(Provided information)

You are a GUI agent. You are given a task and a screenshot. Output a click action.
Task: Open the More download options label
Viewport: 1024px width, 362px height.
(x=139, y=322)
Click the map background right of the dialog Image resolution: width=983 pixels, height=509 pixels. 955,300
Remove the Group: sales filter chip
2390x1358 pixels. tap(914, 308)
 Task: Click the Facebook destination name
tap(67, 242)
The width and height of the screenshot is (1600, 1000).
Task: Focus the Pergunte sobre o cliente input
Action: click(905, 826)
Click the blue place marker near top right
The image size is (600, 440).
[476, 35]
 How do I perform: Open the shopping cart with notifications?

(Exercise brief) Please rewrite the lines from the start of the listing through the line containing "Click the map", both included, changing "screenshot" to "screen capture" and leaving everything else as it is.

(Reply to the task)
You are a GUI agent. You are given a task and a screen capture. Output a click action.
Task: Open the More download options label
Viewport: 1024px width, 362px height.
(x=139, y=322)
Click the map background right of the dialog Image resolution: width=983 pixels, height=509 pixels. 955,300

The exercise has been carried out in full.